The EMA in London gives a thumbs down to AMT's gene therapy in May. Credit: EMA

For the third time, the European Medicines Agency (EMA) recommended that Glybera, a treatment for the inherited disorder lipoprotein lipase deficiency (LPL), should not be approved. The refusal on April 20 means there's still no approved gene therapy in a regulated Western market. It was bad news for suffers of the ultra-rare disorder and amplified the fault lines that the review of the product has opened up, both between different expert committees of the EMA, and between the agency and its masters at the European Commission.

Indeed, EMA's Committee for Medicinal Products for Human Use (CHMP) only got to vote on the product for a third time because in January the commission refused to rubber stamp an earlier recommendation to reject Glybera (alipogene tiparvovec), taking the unprecedented step of telling the CHMP to think again.

Glybera was not turned down because of any concerns about the safety of using an adeno-associated viral vector to deliver a correct copy of the aberrant gene, but because the CHMP concluded the developer, Amsterdam Molecular Therapeutics (AMT), had not demonstrated Glybera's efficacy in reducing attacks of acute pancreatitis that are the hallmark of LPL. The decision to reject Glybera could not have been closer. An absolute majority of the 32-member-strong committee—17 votes—was needed for approval. But on the day the CHMP voted 16-15 in favor one member was absent, and Glybera got the thumbs down.

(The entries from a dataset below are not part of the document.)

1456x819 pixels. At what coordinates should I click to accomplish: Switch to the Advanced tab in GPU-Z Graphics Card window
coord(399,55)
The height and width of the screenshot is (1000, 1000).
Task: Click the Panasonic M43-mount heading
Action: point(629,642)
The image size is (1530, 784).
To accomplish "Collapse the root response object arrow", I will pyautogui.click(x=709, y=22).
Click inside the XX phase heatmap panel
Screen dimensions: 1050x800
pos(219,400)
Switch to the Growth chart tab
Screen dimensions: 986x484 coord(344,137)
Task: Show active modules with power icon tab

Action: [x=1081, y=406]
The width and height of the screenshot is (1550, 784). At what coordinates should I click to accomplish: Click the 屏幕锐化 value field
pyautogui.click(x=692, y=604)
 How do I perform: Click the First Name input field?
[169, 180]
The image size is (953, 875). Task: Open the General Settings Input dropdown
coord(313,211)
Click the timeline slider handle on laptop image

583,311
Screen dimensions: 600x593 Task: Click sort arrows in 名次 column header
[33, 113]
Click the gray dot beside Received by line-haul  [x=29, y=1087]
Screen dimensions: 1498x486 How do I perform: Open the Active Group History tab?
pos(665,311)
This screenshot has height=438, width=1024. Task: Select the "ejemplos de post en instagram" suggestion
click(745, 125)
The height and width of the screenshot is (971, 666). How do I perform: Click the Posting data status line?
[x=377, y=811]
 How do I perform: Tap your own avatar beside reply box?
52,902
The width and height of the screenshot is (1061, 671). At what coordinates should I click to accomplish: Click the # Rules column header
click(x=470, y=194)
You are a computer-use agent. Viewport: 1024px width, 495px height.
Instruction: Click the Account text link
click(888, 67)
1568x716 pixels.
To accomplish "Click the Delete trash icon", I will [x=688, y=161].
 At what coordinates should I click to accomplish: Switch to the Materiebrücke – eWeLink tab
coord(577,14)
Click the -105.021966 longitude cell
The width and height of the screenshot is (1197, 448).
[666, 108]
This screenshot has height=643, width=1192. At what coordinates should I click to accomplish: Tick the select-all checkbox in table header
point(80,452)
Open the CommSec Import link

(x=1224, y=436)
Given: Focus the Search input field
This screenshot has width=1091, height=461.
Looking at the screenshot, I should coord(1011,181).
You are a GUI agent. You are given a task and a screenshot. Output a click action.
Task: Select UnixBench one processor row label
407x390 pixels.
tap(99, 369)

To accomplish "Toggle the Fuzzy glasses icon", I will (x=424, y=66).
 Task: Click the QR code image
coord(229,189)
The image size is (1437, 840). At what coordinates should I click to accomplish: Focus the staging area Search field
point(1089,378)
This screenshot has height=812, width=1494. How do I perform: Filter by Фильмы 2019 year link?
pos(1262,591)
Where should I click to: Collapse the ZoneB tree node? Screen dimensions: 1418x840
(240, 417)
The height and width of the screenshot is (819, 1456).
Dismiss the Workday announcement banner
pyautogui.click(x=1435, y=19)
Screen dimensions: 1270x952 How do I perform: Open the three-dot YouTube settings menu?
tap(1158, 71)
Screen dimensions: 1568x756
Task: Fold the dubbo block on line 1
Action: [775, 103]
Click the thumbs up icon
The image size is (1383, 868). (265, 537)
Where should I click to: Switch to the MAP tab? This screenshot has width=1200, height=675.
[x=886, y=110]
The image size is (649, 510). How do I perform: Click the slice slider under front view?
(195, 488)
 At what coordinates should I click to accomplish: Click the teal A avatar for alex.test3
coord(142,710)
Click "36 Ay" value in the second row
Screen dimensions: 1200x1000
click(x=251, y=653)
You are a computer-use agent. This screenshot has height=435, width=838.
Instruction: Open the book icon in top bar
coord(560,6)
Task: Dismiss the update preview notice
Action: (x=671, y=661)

Not only was the CHMP's decision to reject Glybera balanced on a knife edge, it was also contrary to advice received from the EMA's Committee for Advanced Therapies (CAT), a body set up specifically to provide guidance to the CHMP on gene, cell and tissue therapies. After convening an expert group to evaluate the clinical data and the science underpinning the product, CAT recommended Glybera should be approved under exceptional circumstances that would strictly limit the situations in which the one-off treatment is used, but allow efficacy data to accumulate.

Anyone with any common sense can see the drug is fit to be approved,” said Jörn Aldag, CEO of AMT. That it hasn't been is “purely bureaucratic,” he claims. AMT, of Amsterdam, has now been taken private, transferring its gene therapy assets to a new company, uniQure BV, and there will be no further investment in Glybera.

Alastair Kent, one of Europe's leading representatives of rare diseases patients' groups, agrees the decision is “perverse” and says the CHMP “should not be allowed” to ignore the advice of CAT, which is the committee “best qualified” to judge the quality, safety and efficacy of advanced therapies.

Kent, who is head of Genetic Alliance UK and president of the European Genetic Alliances' Network, has written to the European Commission to protest the decision.”

In the case of Glybera, the CHMP was weighing data from only 12 patients when it concluded the reduced incidence of pancreatitis could have been due to other factors “such as changes in lifestyle and diet, and the natural course of the disease.”

As Aldag notes, patients have indeed changed their diets because without treatment the only way to avoid acute pancreatitis is to maintain a zero-fat diet. He believes that with so few patients affected by such an insidious disease, individual case histories should be allowed to count. For example, although a fat-free diet is obviously at odds with pregnancy, one woman treated with Glybera increased her fat intake and carried a baby to term without suffering a single attack of pancreatitis.

For Kent, the decision to reject Glybera is not only bad in itself, it is likely also to have important consequences for the development of therapies for rare diseases. The regulatory process alone cost AMT €15 ($19) million of a €50 ($63) million total investment in Glybera. “The difficulties in generating evidence to support approval of treatments for very rare conditions are well demonstrated. If the CHMP insists on setting the bar unreasonably high, investors won't take the risk,” Kent says.

The European Commission has until mid-June to respond to the recommendation that Glybera be rejected. Having refused to agree once, it remains to be seen if it will now back the CHMP's opinion.